- WHAT NEEDS TO BE DONE:
Each record below must be returned exactly as shown.

- - -

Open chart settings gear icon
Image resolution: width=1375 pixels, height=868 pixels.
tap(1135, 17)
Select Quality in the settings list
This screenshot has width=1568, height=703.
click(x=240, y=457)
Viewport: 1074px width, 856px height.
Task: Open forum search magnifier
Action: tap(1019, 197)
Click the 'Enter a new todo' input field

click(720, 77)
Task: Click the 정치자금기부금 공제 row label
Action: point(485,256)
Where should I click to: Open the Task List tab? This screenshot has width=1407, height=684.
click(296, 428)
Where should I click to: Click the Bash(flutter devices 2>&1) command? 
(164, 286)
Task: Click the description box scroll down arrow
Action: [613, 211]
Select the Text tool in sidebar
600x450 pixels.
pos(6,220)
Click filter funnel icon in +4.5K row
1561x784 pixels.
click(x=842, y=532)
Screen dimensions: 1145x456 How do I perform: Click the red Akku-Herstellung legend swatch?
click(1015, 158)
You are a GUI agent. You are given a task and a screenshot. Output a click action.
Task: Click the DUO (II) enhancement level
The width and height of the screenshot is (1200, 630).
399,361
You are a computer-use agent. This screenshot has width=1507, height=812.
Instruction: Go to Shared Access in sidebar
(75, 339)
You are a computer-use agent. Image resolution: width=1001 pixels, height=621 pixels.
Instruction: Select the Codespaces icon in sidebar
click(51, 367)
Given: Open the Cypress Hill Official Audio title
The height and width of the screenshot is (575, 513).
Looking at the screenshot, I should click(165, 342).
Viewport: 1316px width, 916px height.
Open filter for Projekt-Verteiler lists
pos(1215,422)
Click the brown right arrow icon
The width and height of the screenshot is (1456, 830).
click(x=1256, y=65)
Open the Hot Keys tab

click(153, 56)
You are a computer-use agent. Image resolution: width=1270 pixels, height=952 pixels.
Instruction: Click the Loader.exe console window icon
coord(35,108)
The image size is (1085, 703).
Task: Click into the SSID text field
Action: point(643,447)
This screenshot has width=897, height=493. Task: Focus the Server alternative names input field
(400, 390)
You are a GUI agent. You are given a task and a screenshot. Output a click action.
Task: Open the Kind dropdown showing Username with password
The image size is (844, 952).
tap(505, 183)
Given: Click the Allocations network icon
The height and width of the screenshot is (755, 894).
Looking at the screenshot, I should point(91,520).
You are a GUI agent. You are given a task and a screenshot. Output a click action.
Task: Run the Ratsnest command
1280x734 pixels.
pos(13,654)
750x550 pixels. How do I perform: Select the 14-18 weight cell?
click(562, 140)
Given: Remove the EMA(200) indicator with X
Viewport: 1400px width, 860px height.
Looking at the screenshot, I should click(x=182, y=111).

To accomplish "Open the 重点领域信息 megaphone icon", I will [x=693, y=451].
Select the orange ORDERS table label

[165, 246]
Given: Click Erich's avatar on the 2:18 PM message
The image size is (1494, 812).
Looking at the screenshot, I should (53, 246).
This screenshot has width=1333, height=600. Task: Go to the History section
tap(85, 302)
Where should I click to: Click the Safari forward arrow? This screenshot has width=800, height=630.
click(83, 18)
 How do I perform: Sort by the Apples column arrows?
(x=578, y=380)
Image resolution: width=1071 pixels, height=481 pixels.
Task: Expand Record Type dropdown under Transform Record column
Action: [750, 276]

- - -

- SOLUTION TO THE PROBLEM:
Open chart settings gear icon
Image resolution: width=1375 pixels, height=868 pixels.
tap(1135, 17)
Select Quality in the settings list
This screenshot has width=1568, height=703.
click(x=240, y=457)
Viewport: 1074px width, 856px height.
Task: Open forum search magnifier
Action: tap(1019, 197)
Click the 'Enter a new todo' input field

click(720, 77)
Task: Click the 정치자금기부금 공제 row label
Action: point(485,256)
Where should I click to: Open the Task List tab? This screenshot has width=1407, height=684.
click(296, 428)
Where should I click to: Click the Bash(flutter devices 2>&1) command? 
(164, 286)
Task: Click the description box scroll down arrow
Action: [613, 211]
Select the Text tool in sidebar
600x450 pixels.
pos(6,220)
Click filter funnel icon in +4.5K row
1561x784 pixels.
click(x=842, y=532)
Screen dimensions: 1145x456 How do I perform: Click the red Akku-Herstellung legend swatch?
click(1015, 158)
You are a GUI agent. You are given a task and a screenshot. Output a click action.
Task: Click the DUO (II) enhancement level
The width and height of the screenshot is (1200, 630).
399,361
You are a computer-use agent. This screenshot has width=1507, height=812.
Instruction: Go to Shared Access in sidebar
(75, 339)
You are a computer-use agent. Image resolution: width=1001 pixels, height=621 pixels.
Instruction: Select the Codespaces icon in sidebar
click(51, 367)
Given: Open the Cypress Hill Official Audio title
The height and width of the screenshot is (575, 513).
Looking at the screenshot, I should click(165, 342).
Viewport: 1316px width, 916px height.
Open filter for Projekt-Verteiler lists
pos(1215,422)
Click the brown right arrow icon
The width and height of the screenshot is (1456, 830).
click(x=1256, y=65)
Open the Hot Keys tab

click(153, 56)
You are a computer-use agent. Image resolution: width=1270 pixels, height=952 pixels.
Instruction: Click the Loader.exe console window icon
coord(35,108)
The image size is (1085, 703).
Task: Click into the SSID text field
Action: point(643,447)
This screenshot has width=897, height=493. Task: Focus the Server alternative names input field
(400, 390)
You are a GUI agent. You are given a task and a screenshot. Output a click action.
Task: Open the Kind dropdown showing Username with password
The image size is (844, 952).
tap(505, 183)
Given: Click the Allocations network icon
The height and width of the screenshot is (755, 894).
Looking at the screenshot, I should point(91,520).
You are a GUI agent. You are given a task and a screenshot. Output a click action.
Task: Run the Ratsnest command
1280x734 pixels.
pos(13,654)
750x550 pixels. How do I perform: Select the 14-18 weight cell?
click(562, 140)
Given: Remove the EMA(200) indicator with X
Viewport: 1400px width, 860px height.
Looking at the screenshot, I should click(x=182, y=111).

To accomplish "Open the 重点领域信息 megaphone icon", I will [x=693, y=451].
Select the orange ORDERS table label

[165, 246]
Given: Click Erich's avatar on the 2:18 PM message
The image size is (1494, 812).
Looking at the screenshot, I should (53, 246).
This screenshot has width=1333, height=600. Task: Go to the History section
tap(85, 302)
Where should I click to: Click the Safari forward arrow? This screenshot has width=800, height=630.
click(83, 18)
 How do I perform: Sort by the Apples column arrows?
(x=578, y=380)
Image resolution: width=1071 pixels, height=481 pixels.
Task: Expand Record Type dropdown under Transform Record column
Action: [750, 276]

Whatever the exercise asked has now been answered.